I was watering my outdoor potted plants the other day and enjoying a particularly lovely cymbidium that is still in full bloom after at least two months. I got the plant as a hostess gift a year ago and was pleased to see that it was even fuller and had one more flower spike than last year. It was pleasant to remember the person who had given it to me, too. As I went around the patio from plant to plant, I realized that almost all of my favorites had a memory of another person associated with them. There are the two fuchsias that I adopted when my coworker moved away, a hoya vine a little old lady could no longer take care of, two more orchids that friends had gifted me with, a potted aloe that was a table decoration at my niece’s wedding, a philodendron I started from a cutting given me by some friends who sold their house and moved far away with the mother plant, a cutting now grown into a monster Christmas cactus from my ex’s great aunt, the grown-up begonia from her sister, a dear friend’s Boston fern that she couldn’t take with her, my grandpa’s cactus that my brother rescued and then passed some of to me; well, you get the idea. Nearly every plant had some good memory attached to it.

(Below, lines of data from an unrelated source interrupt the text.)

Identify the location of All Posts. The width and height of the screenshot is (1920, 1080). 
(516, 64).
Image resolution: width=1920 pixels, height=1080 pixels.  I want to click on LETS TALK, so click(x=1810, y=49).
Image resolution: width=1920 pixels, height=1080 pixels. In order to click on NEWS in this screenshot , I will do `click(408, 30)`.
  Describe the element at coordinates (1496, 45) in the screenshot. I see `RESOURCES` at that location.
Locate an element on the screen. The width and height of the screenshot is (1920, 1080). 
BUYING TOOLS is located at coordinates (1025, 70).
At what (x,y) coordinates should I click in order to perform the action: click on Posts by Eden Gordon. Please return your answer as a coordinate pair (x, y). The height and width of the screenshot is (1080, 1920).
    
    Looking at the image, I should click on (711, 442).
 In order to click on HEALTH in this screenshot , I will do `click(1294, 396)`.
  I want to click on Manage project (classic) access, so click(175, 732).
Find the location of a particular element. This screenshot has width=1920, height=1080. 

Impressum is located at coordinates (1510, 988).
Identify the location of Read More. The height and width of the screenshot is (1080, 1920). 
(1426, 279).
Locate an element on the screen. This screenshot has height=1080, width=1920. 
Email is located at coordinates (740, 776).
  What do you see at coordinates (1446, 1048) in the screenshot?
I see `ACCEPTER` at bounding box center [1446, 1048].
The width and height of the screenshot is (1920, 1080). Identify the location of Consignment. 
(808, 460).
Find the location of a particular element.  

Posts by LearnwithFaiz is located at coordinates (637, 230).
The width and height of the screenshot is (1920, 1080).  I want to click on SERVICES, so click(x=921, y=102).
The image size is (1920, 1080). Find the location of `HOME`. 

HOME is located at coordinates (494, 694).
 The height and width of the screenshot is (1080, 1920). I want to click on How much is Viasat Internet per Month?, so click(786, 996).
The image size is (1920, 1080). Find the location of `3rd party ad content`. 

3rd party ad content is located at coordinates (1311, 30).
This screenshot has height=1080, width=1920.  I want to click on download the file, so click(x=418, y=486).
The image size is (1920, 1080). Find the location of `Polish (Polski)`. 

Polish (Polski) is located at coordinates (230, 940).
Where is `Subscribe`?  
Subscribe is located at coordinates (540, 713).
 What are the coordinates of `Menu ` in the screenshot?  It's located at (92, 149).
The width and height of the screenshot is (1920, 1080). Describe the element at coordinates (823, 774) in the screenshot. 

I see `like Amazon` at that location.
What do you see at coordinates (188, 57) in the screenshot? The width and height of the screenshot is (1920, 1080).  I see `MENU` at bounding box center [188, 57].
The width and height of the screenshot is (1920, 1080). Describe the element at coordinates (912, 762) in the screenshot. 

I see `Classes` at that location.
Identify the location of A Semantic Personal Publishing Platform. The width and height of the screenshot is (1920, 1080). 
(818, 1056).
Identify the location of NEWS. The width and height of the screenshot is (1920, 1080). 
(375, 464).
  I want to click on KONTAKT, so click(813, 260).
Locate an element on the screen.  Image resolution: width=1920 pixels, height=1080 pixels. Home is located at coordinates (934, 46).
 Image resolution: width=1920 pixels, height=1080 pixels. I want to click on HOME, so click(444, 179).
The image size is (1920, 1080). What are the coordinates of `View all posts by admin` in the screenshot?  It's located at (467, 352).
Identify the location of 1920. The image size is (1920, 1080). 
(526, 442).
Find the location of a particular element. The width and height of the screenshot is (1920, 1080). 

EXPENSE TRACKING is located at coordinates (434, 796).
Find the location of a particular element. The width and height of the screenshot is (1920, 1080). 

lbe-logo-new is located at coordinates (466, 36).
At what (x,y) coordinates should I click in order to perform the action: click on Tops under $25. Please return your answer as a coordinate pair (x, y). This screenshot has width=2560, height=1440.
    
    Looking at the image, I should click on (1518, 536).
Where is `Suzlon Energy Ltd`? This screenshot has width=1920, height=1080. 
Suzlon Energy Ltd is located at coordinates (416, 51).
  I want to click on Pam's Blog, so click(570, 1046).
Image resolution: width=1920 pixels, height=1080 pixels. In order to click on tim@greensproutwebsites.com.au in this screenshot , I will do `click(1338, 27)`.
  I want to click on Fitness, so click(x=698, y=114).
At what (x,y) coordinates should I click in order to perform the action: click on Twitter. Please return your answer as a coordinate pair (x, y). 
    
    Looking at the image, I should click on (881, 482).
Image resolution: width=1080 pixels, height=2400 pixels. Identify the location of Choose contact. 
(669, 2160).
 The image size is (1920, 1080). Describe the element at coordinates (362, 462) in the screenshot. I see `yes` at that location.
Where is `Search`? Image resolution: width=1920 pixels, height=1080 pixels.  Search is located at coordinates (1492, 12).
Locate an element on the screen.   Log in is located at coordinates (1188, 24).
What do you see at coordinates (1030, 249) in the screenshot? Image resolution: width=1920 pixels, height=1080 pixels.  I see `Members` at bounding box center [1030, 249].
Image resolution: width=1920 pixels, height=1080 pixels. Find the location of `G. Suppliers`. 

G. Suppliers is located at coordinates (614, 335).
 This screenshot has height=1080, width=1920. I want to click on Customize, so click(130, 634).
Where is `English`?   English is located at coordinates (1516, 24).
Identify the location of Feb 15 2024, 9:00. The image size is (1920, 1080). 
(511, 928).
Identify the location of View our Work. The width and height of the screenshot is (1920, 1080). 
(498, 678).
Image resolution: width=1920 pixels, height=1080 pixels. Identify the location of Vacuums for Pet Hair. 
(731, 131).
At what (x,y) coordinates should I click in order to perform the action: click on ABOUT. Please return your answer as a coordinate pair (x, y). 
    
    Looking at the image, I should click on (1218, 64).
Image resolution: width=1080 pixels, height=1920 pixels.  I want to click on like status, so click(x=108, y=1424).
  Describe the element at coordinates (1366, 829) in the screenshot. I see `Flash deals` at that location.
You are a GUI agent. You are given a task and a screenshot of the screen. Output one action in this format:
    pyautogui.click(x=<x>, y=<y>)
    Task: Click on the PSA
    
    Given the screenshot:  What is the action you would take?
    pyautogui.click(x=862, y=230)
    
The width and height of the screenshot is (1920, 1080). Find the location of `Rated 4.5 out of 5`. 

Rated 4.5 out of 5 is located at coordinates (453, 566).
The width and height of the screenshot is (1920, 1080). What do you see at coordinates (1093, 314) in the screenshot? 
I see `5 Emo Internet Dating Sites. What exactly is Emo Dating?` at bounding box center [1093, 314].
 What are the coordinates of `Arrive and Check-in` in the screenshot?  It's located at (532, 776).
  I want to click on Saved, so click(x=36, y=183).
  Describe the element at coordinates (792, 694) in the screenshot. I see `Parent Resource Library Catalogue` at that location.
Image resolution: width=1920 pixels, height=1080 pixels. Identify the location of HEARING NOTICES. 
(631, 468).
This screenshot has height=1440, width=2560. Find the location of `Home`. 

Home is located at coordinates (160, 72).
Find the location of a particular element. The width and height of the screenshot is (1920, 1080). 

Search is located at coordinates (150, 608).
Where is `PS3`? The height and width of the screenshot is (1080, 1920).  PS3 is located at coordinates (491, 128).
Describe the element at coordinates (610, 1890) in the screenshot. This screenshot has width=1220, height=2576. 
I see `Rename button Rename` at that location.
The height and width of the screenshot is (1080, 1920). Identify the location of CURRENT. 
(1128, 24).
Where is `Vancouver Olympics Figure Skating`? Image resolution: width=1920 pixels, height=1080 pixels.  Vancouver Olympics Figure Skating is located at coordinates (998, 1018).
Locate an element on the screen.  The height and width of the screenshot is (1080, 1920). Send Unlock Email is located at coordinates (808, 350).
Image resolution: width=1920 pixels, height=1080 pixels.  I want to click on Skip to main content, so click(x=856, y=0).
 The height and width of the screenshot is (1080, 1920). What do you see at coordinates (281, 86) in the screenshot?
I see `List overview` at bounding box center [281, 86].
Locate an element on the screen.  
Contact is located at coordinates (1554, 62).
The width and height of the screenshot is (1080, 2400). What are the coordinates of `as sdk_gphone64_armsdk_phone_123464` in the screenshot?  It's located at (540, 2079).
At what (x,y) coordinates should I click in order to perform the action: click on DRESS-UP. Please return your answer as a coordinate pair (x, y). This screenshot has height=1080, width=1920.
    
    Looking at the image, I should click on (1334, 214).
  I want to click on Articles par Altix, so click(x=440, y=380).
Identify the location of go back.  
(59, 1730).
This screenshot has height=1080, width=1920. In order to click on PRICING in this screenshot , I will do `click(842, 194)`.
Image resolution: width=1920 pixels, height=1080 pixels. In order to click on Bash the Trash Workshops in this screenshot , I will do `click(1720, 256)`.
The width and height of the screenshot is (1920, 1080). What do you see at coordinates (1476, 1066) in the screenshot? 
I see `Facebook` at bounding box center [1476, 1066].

So, if you need a hostess gift, think plants. If you need to decorate for a special dinner, think plants that live on after they leave with the honored guests. If you want to keep the young members of your extended family connected to their greats and grands, propagate that cactus or begonia and pass it along. Welcome a new friend to the community, commemorate a significant date, even dedicate a street or park tree by donating to the Santa Barbara Beautiful street tree fund. Plants as living beings have their own histories, but when you imbue them with their own personal history, they become a great way to ensure that the memory lingers on.

June Tips

• Mulch everything. Keep a 3- to 6-inch layer in place to conserve moisture and reduce weeds.

• To have pumpkins ready for Halloween, plant now.

• Control mosquitoes with fish in water gardens, or Bt “dunks” in smaller containers.

• Watch for giant whitefly outbreaks. Hose off and apply worm castings on the soil.